→ Aim 1
Format the lines of the listing, from the line holding "Task: Open the Home tab in bottom bar" through the line holding "pos(1136,534)" (both included), as a JSON list of strings with one string per line, leaving out blank lines.

→ Supplied passage
* BEGIN *
Maximizing SQL Server 2008 R2 Table scan speed from DSI Solid State Storage
Scenario:
Imagine you have a single table with 400 Million rows and 46 GByte in size that you want to read as fast as possible. How can you check if you run @ top speed?
This blog post is all about squeezing the maximum out of both SQL Server and the available hardware and showing you how to measure the achieved throughput and durations the way I do. in the previous post I showed what throughput figures are possible with the SQLIO utility, now it’s time to see if we can get the same throughput with SQL Server 2008 R2 !
Test 3a) Table scan speed from a single table stored in a single database file
Step 1 is to test with an ‘out of the box’ configuration and see that reading a table with 400 million rows / 46 GByte of size with LineItem data takes 31.2 seconds.
The Windows Performance monitor Logical Disk counter “Disk Read Bytes/sec” shows an average of around 1400 MB/sec reading from the DSI 3500 Solid State box:
The SQL Profiler shows that approx. 5.5 million logical (8KB) reads are needed to retrieve the 46 GByte of data.
What are we waiting for?
The top 2 from the Waitstats dmv (select * from sys.dm_os_wait_stats) shows 80.1% of the time SQL was waiting, is spend by LATCH_EX and 9.3% by PAGEIOLATCH_SH:
To read a page from disk and put this into cache, the worker thread will take out a EX (Exclusive) latch on the BUF associated with the page.
(See also this CSS post for more information: http://blogs.msdn.com/psssql/archive/2009/07/08/q-a-on-latches-in-the-sql-server-engine.aspx)
Or looking into the exclusive LATCH_EX wait type as described in BOL: a LATCH_EX occurs when waiting for a EX (exclusive) latch.
This does not include buffer latches or transaction mark latches. A breakdown of LATCH_* waits is available in sys.dm_os_latch_stats.
Following the books and drilling down into the latch waits with the sys.dm_os_latch_stats dmv shows the following:
On the "ACCESS_METHODS_DATASET_PARENT” latch wait type isn’t much information available, but think of this as a memory semaphore that is used to distribute the pages scanned from disk to the operators downstream in the query plan, synchronizing child dataset access to the parent dataset during parallel operations.
From several experiments I have noticed that this type of latch wait time doesn’t expose a direct relation to the overall duration of the query execution while table scanning a single table , so lets call it SQL internal housekeeping.
The PAGEIOLATCH_SH wait event occurs when a task is waiting for a latch for a buffer that is in an I/O request. When a page is not in the buffer cache, SQL Server has to first allocate a buffer page, and then puts a exclusive PageIOLatch_ex latch on the buffer while the page is transferred from disk to cache.
Meanwhile, SQL Server puts a PageIOLatch_sh request on the buffer on behalf of the user. After the write to cache finishes, the PageIOLatch_ex latch is released. This allows the user to read the buffer page after which the PageIOLatch_sh is released. The 12.1% contribution of the Buffer Latches as primary wait reason makes more sense.
* END *
(Saved data entries)
* BEGIN *
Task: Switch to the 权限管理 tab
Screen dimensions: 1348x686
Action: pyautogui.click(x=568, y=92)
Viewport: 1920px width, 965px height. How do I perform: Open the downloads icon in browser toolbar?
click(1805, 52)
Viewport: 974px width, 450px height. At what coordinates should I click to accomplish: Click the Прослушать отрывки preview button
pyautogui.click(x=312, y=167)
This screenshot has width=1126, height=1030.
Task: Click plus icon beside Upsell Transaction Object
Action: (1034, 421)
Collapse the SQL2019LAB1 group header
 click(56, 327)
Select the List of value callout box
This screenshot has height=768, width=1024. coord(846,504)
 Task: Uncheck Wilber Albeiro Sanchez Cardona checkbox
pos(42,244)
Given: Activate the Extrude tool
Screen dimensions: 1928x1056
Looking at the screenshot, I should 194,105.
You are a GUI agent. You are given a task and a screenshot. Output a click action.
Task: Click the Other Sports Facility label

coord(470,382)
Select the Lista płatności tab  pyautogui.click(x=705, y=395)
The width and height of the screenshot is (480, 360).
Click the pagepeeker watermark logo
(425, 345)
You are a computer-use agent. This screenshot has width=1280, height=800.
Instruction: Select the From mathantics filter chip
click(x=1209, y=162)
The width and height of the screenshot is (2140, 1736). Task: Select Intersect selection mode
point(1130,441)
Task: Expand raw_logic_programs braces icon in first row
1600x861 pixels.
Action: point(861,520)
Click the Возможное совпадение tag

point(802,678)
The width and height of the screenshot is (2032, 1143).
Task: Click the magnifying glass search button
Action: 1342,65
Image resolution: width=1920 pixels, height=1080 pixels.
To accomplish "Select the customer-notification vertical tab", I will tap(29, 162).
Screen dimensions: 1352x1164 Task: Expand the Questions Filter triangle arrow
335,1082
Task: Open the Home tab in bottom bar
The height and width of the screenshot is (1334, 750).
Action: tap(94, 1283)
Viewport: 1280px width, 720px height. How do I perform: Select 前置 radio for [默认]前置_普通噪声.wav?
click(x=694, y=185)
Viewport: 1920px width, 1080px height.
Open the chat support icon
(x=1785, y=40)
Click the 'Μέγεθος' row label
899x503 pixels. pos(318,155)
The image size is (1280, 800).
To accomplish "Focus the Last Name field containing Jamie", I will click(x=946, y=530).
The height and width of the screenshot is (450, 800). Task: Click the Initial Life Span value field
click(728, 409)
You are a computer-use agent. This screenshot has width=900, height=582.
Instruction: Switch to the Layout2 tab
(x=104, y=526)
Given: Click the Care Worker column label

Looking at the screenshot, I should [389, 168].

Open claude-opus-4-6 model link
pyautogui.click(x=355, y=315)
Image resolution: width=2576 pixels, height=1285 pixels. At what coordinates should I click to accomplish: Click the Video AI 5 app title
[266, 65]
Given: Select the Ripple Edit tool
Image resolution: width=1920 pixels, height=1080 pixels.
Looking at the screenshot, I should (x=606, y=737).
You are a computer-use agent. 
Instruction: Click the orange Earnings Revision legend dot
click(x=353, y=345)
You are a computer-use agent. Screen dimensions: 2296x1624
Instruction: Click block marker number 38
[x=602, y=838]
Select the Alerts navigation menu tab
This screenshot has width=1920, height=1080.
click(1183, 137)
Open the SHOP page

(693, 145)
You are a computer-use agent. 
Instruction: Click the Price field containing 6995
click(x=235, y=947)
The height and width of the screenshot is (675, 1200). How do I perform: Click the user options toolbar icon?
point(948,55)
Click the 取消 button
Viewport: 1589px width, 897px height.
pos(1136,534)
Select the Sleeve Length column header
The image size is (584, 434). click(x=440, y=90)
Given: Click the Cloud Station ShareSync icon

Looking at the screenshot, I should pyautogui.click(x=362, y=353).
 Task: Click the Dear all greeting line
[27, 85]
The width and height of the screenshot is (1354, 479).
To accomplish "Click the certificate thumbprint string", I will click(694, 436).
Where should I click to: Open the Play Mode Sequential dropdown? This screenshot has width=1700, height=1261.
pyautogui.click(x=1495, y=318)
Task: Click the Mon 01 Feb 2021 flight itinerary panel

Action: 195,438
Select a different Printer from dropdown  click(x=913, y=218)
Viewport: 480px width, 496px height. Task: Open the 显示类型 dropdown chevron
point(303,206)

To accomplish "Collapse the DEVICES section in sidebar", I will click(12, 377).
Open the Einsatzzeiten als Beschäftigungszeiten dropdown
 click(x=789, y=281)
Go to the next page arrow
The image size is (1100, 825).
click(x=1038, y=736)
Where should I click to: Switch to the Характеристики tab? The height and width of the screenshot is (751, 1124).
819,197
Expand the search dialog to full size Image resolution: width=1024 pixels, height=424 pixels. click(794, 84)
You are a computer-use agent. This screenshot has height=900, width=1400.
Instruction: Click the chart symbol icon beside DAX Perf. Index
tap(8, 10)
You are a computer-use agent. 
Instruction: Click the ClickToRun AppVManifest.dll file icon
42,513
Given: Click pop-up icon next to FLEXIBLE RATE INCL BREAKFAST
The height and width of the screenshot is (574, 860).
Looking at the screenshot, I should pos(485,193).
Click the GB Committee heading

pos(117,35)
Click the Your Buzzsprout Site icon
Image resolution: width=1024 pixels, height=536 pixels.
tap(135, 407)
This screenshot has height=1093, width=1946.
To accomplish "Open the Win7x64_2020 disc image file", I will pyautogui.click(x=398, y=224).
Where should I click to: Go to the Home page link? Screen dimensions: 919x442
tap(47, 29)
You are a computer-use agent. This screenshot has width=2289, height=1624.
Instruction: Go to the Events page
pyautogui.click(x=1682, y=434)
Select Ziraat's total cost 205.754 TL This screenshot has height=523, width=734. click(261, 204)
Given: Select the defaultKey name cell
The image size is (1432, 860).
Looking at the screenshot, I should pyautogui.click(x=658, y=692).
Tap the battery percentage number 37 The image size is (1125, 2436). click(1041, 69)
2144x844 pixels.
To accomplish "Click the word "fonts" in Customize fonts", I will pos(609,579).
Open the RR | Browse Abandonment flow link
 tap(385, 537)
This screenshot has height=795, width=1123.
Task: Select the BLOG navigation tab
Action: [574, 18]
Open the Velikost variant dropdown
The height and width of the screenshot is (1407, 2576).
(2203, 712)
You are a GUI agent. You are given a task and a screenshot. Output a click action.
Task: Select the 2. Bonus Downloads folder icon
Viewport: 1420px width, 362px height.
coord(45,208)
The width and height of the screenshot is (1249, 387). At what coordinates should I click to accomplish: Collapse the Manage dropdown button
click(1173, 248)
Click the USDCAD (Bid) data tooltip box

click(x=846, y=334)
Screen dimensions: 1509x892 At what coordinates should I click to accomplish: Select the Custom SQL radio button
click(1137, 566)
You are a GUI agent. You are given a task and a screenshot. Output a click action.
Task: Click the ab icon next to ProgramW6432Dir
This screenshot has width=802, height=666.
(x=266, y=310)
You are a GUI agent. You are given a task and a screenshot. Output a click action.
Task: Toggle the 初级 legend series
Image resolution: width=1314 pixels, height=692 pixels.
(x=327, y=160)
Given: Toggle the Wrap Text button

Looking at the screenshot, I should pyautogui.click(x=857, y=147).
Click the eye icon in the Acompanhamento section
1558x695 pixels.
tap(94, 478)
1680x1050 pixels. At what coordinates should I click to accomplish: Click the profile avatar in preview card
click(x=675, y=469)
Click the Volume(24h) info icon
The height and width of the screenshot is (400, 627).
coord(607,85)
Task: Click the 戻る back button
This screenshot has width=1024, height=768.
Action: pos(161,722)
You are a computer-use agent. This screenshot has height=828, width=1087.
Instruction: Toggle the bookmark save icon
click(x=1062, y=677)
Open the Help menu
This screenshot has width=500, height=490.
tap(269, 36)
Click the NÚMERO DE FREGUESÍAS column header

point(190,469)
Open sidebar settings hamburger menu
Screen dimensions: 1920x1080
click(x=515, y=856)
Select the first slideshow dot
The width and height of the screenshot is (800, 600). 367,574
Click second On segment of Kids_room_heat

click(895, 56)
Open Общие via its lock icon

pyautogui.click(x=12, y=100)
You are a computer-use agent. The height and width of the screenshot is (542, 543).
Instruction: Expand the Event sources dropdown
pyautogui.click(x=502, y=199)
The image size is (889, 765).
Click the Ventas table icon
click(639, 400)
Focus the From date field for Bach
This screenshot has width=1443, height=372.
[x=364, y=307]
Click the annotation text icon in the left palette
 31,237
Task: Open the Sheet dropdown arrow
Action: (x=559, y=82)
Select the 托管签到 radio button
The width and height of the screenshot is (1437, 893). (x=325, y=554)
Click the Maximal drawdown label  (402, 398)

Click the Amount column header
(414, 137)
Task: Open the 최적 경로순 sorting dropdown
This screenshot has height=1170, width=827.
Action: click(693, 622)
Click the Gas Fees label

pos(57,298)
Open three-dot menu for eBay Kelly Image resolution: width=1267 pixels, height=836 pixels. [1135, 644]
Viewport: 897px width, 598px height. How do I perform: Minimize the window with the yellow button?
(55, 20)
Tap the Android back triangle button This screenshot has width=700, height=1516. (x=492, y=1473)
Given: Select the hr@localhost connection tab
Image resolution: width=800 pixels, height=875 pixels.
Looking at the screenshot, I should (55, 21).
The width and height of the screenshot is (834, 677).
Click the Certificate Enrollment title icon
* END *
→ Aim 2
Answer these about the SQL Server table scan post:
(a) With the out-of-the-box configuration, how long does reading the 400-million-row table take?
(b) About how many logical reads does the SQL Profiler show for retrieving the data?
(c) What share of the time SQL was waiting is spent on LATCH_EX?

→ Exercise result 1
[
  "Task: Open the Home tab in bottom bar",
  "The height and width of the screenshot is (1334, 750).",
  "Action: tap(94, 1283)",
  "Viewport: 1280px width, 720px height. How do I perform: Select 前置 radio for [默认]前置_普通噪声.wav?",
  "click(x=694, y=185)",
  "Viewport: 1920px width, 1080px height.",
  "Open the chat support icon",
  "(x=1785, y=40)",
  "Click the 'Μέγεθος' row label",
  "899x503 pixels. pos(318,155)",
  "The image size is (1280, 800).",
  "To accomplish \"Focus the Last Name field containing Jamie\", I will click(x=946, y=530).",
  "The height and width of the screenshot is (450, 800). Task: Click the Initial Life Span value field",
  "click(728, 409)",
  "You are a computer-use agent. This screenshot has width=900, height=582.",
  "Instruction: Switch to the Layout2 tab",
  "(x=104, y=526)",
  "Given: Click the Care Worker column label",
  "Looking at the screenshot, I should [389, 168].",
  "Open claude-opus-4-6 model link",
  "pyautogui.click(x=355, y=315)",
  "Image resolution: width=2576 pixels, height=1285 pixels. At what coordinates should I click to accomplish: Click the Video AI 5 app title",
  "[266, 65]",
  "Given: Select the Ripple Edit tool",
  "Image resolution: width=1920 pixels, height=1080 pixels.",
  "Looking at the screenshot, I should (x=606, y=737).",
  "You are a computer-use agent. ",
  "Instruction: Click the orange Earnings Revision legend dot",
  "click(x=353, y=345)",
  "You are a computer-use agent. Screen dimensions: 2296x1624",
  "Instruction: Click block marker number 38",
  "[x=602, y=838]",
  "Select the Alerts navigation menu tab",
  "This screenshot has width=1920, height=1080.",
  "click(1183, 137)",
  "Open the SHOP page",
  "(693, 145)",
  "You are a computer-use agent. ",
  "Instruction: Click the Price field containing 6995",
  "click(x=235, y=947)",
  "The height and width of the screenshot is (675, 1200). How do I perform: Click the user options toolbar icon?",
  "point(948,55)",
  "Click the 取消 button",
  "Viewport: 1589px width, 897px height.",
  "pos(1136,534)"
]

→ Exercise result 2
(a) 31.2 seconds.
(b) Approximately 5.5 million logical (8KB) reads.
(c) 80.1%.